Also, in genetic programming there isn't necessarily programming 
level abstraction in play, except for the fitness function 
(measuring degree of success). It could be viewed as a  
randomized  search within a technical architecture (that 
implements a low level model, that model is an abstraction of 
what happens in the hardware). But it might not be fruitful to 
view the mechanisms as abstractions, since they are not 
approached as such. Thus abstraction is something that is in our 
heads, in our model, something entirely subjective. Although some 
might argue that programmers have an inter-subjective model of 
the programming field.

But it is not like all programmers view or use the same 
constructs for the same purposes.

So a programming construct has the potential to be used to 
implement a model (an abstraction), but the meaning of how the 
construct was used depends on the individual programmer.

> OOP allowed one to write far more complex programs SOLELY 
> because it allowed one to abstract the bits and pieces and the 
> abstraction allows the human mind to understand it.

Mostly by making programs more maintainable and easier to evolve. 
Of course, the availability of OO mechanisms in languages created 
a market for OO modelling techniques. So yes, more people started 
modelling differently because of the availability. However, the 
modelling should happen before you program...

> abstraction is in everything. Mathematics is all about 
> abstraction.

Well, that is one interpretation.

Another one is that it just is a space of possible symbolic 
models that one (try to) prove to be internally consistent. Then 
you can try to do abstractions over the interpretation of the 
symbolic models and come up with concepts like rings, groups etc. 
The school math is one particular version, but there are 
infinitely many others available... perhaps not useful or 
interesting, but they are available, you just have to define 
them. No real abstraction in that. It could be viewed as 
uninterpreted symbolic machinery. Doesn't have to represent 
anything in particular. That is of course unusual, but that 
doesn't mean that you cannot do it.

> We start with the integers and get the rationals, the rationals 
> were abstracted to the reals, the reals to the complex, and 
> then one gets more such as padics, quaternions, and then 
> vectors come out of and then tensors out of vectors...

Yes, but those are interpretations or rather, the model that you 
map over to the symbolic machinery. So you have a mapping from 
your model to something more concrete.
____
§ Problems and tasks:
A) In the passage on abstraction in programming, what does the fitness function in genetic programming measure?
B) Write a continuation of the passage on abstraction in programming, picking up after its final sentence.

§ Supplied information:
____
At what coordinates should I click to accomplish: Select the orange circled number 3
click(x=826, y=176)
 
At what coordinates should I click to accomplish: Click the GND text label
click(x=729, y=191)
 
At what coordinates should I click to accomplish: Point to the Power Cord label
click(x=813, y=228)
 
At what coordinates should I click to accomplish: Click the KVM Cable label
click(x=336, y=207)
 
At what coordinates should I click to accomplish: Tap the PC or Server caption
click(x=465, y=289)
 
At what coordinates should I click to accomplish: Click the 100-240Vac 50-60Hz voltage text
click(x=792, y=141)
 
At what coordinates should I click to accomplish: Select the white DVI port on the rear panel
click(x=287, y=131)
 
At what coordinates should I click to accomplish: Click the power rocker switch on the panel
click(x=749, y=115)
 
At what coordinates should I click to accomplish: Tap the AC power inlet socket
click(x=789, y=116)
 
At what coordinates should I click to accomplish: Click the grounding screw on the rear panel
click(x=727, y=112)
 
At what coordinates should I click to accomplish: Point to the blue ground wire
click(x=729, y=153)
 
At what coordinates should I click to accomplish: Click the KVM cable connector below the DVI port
____
§ Task-by-task results:
A) Degree of success.

B)
> OOP is simply the ability to abstract. Inheritance is 
> abstraction. When one inherits from a class they are 
> generalizing or abstracting that class. It's very powerful when 
> you had no ability to do this before(C).

No. OO-modelling is a tool for abstraction. Inheritance is a 
relationship that is in the model. When you inherit you 
specialize the more abstract super class. The superclass is more 
abstract because it lacks more information about the phenomon 
(reality) being modelled than the subclass. So the subclass 
contains more details, and closer reflects the properties of 
reality than the superclass.

However, the language constructs are just tools that provide 
machinery for implementing the model. Just like the symbolic 
machinery of logic is a tool for implementing integers and 
operations over integers in math. You can have many different 
symbolic implementations of integers. Right? Unfortunately, in 
math people might say that a specific symbolic representation is 
a model of integer. Whereas in computer-terminology "integer" 
would be the model and the representation would be the 
implementation.

> Ultimately it has nothing to do with specific languages except 
> that they provide examples of where we are at in the process of 
> all this.

Well, the whole is greater than the sum of the individual parts, 
so what really does make a difference is how everything work 
together. That includes the IDE and different tools for 
interactive code analysis.

> If you understand all that then what I'm saying is that 
> category theory IS the theory of abstraction

There is no doubt that it is A theory of abstraction...

> Of course, if one abstracts too much one arrives a singular 
> point! Which turns out to be quite powerful! ;)

The problem with abstraction is that one deliberately (or 
mistakenly) ignores information, that is true.